*TASK TO COMPLETE:* Every picture should be left out, but the lines below must be repeated exactly.

*INPUT FOR THIS TASK:*
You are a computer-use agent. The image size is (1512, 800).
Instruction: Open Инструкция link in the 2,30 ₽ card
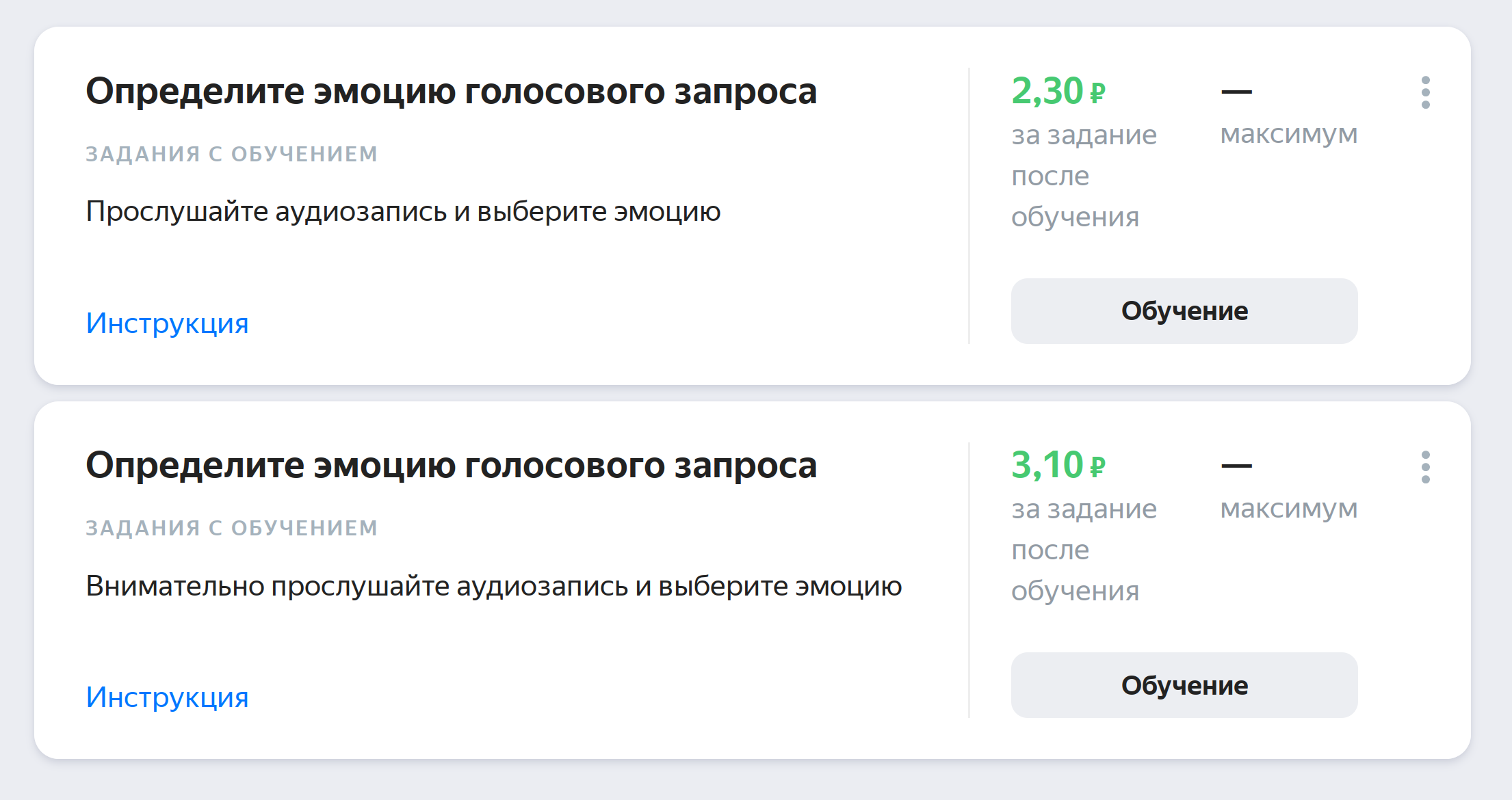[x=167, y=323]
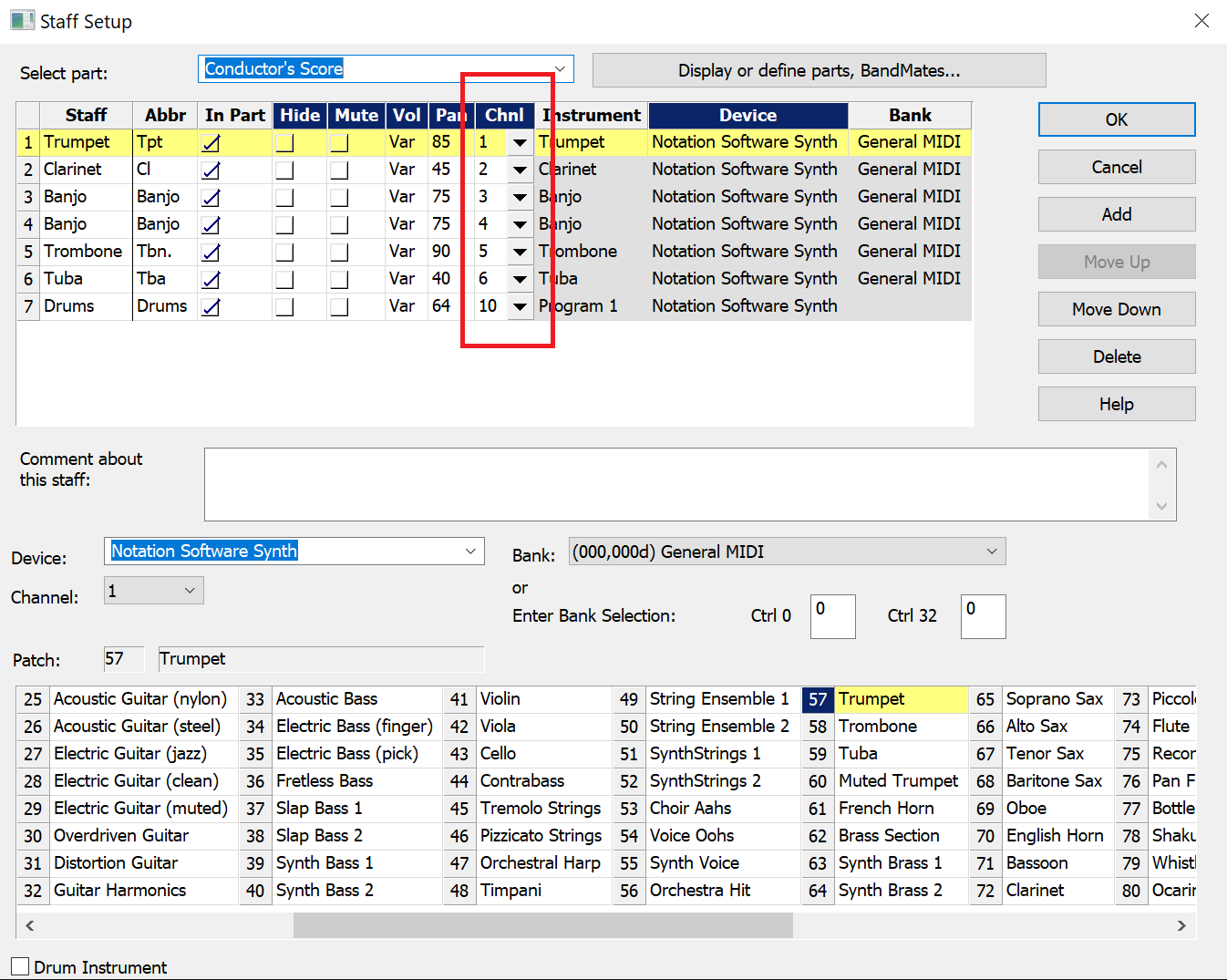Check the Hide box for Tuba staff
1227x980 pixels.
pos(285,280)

*ANSWER BOX:*
You are a computer-use agent. The image size is (1512, 800).
Instruction: Open Инструкция link in the 2,30 ₽ card
[x=167, y=323]
Check the Hide box for Tuba staff
1227x980 pixels.
pos(285,280)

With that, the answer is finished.